# Exercise objective
Where an entry holds an image, skip the image but reproduce the rest word for word.

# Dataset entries
◇ ◇ ◇

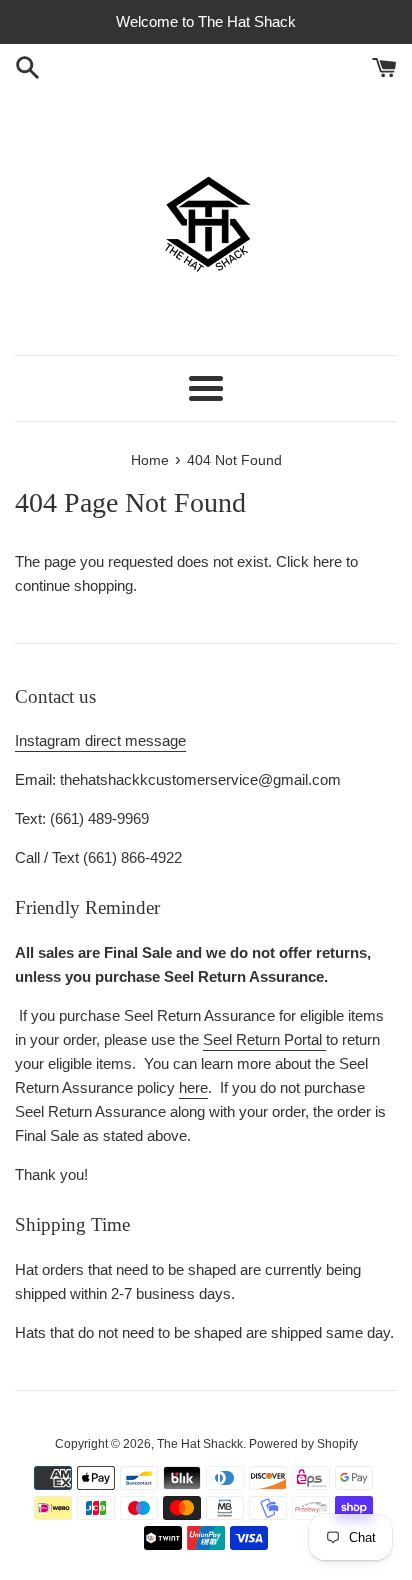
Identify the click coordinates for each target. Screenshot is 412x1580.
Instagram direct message (100, 740)
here (327, 561)
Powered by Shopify (303, 1444)
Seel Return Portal (264, 1039)
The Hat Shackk (200, 1444)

◇ ◇ ◇

# Answer space
Identify the click coordinates for each target. Screenshot is 412x1580.
Instagram direct message (100, 740)
here (327, 561)
Powered by Shopify (303, 1444)
Seel Return Portal (264, 1039)
The Hat Shackk (200, 1444)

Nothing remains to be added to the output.